PROVIDED RECORDS:
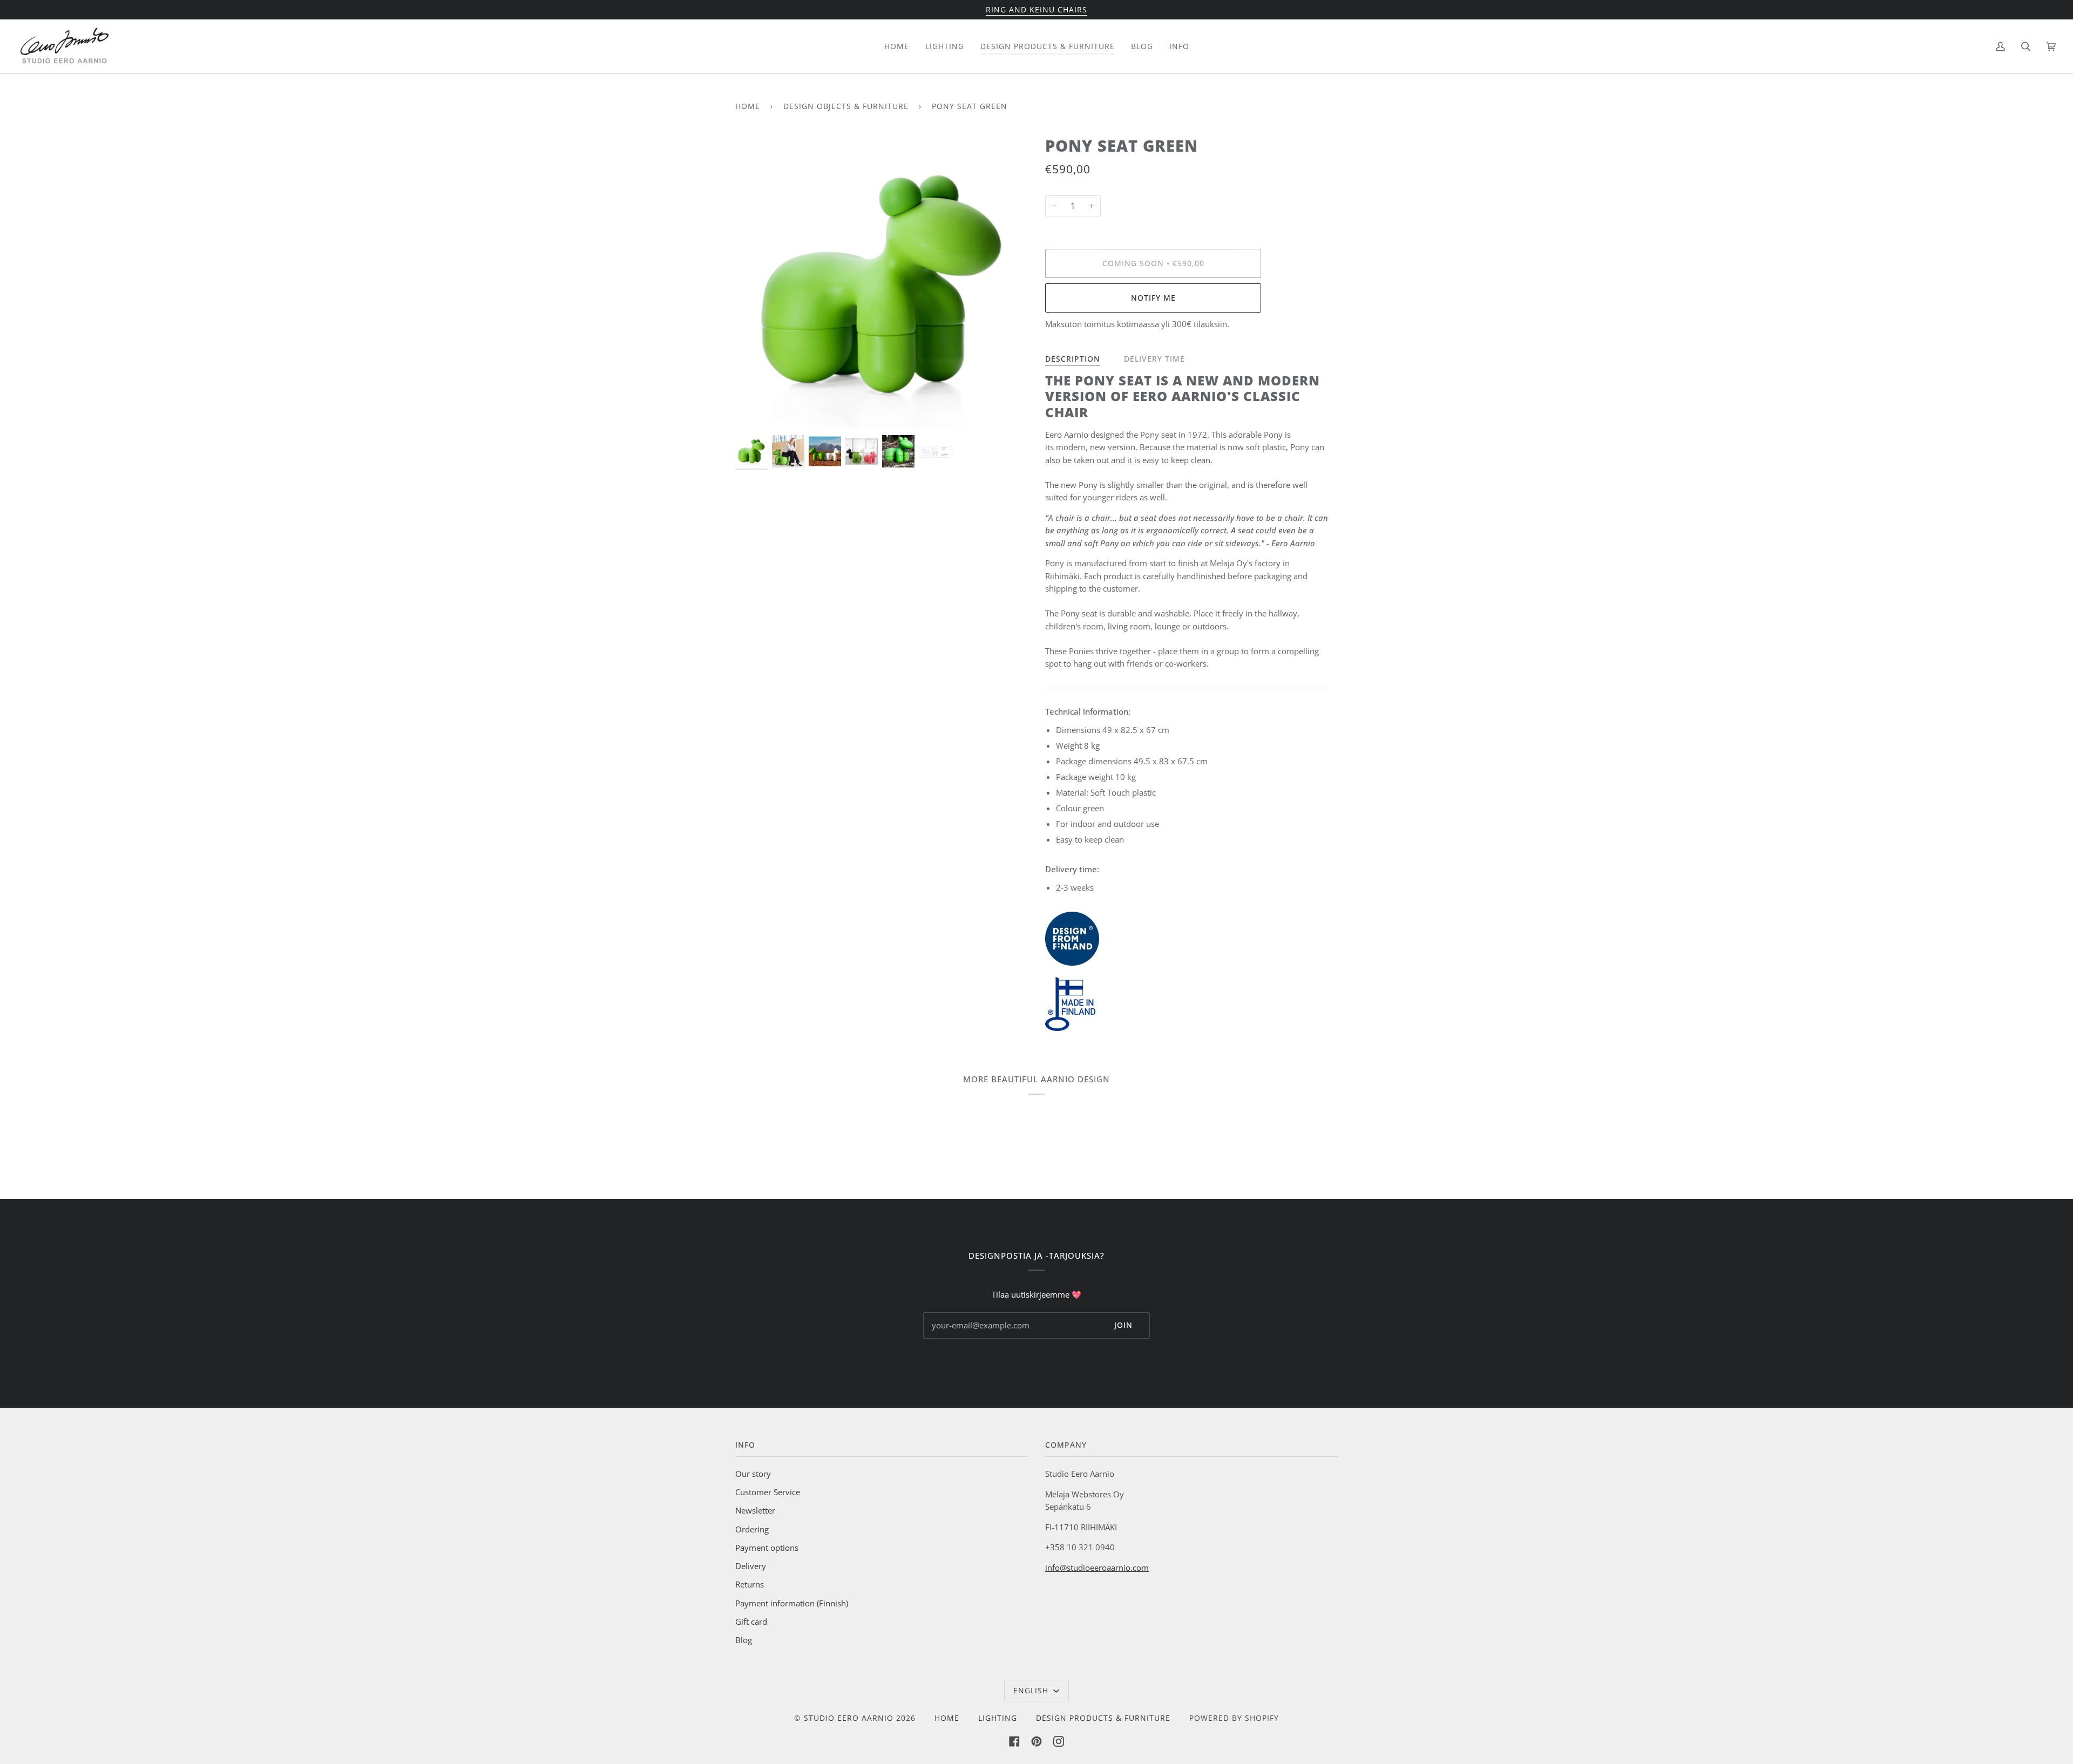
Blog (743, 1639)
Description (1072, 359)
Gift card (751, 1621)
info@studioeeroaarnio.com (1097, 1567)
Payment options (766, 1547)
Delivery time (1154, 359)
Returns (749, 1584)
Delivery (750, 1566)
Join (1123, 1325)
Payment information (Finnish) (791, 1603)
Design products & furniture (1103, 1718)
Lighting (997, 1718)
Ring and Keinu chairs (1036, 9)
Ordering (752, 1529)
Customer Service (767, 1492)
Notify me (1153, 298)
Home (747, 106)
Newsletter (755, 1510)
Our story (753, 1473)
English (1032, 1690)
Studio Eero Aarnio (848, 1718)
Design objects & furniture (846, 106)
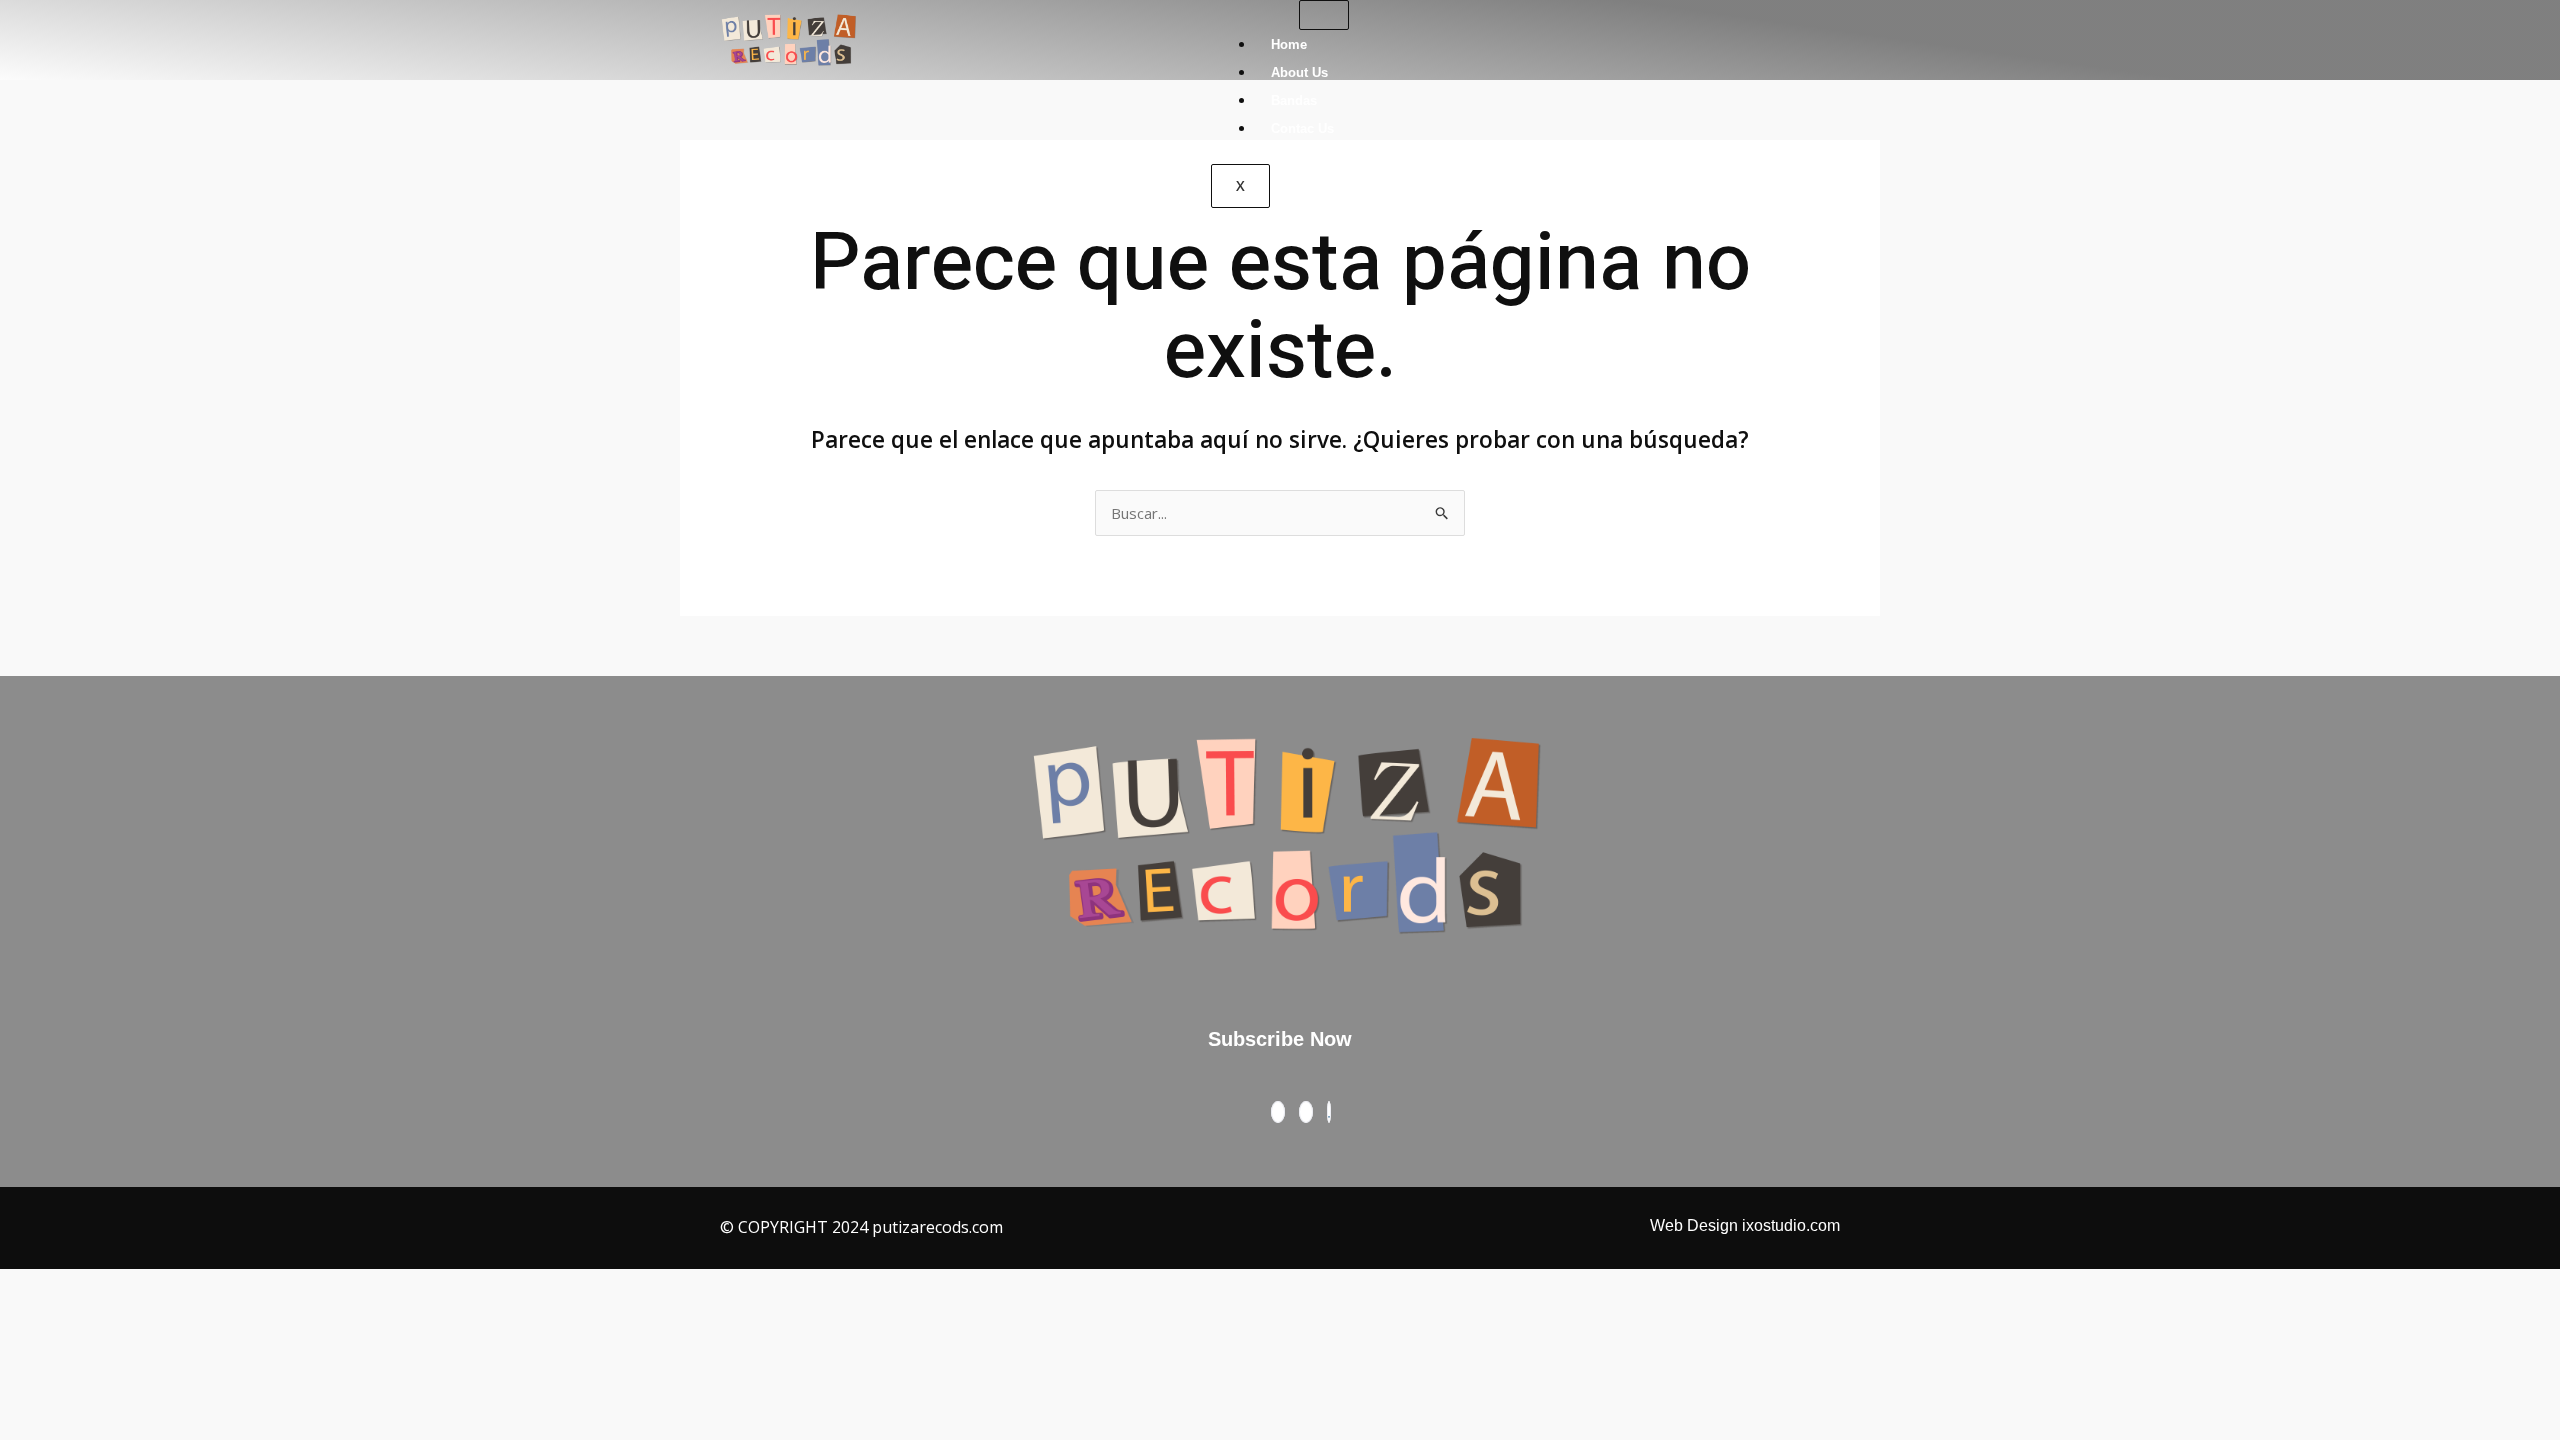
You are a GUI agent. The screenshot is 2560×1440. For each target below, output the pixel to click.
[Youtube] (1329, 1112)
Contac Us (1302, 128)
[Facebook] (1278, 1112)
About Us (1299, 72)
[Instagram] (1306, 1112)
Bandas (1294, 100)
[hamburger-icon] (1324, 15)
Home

WHAT IS NEEDED: Reproduce every line above exactly as written, omitting the images.

RESULT:
Blog (743, 1639)
Description (1072, 359)
Gift card (751, 1621)
info@studioeeroaarnio.com (1097, 1567)
Payment options (766, 1547)
Delivery time (1154, 359)
Returns (749, 1584)
Delivery (750, 1566)
Join (1123, 1325)
Payment information (Finnish) (791, 1603)
Design products & furniture (1103, 1718)
Lighting (997, 1718)
Ring and Keinu chairs (1036, 9)
Ordering (752, 1529)
Customer Service (767, 1492)
Notify me (1153, 298)
Home (747, 106)
Newsletter (755, 1510)
Our story (753, 1473)
English (1032, 1690)
Studio Eero Aarnio (848, 1718)
Design objects & furniture (846, 106)
You are a GUI agent. The screenshot is 2560×1440. For each target below, output the pixel to click.
[Youtube] (1329, 1112)
Contac Us (1302, 128)
[Facebook] (1278, 1112)
About Us (1299, 72)
[Instagram] (1306, 1112)
Bandas (1294, 100)
[hamburger-icon] (1324, 15)
Home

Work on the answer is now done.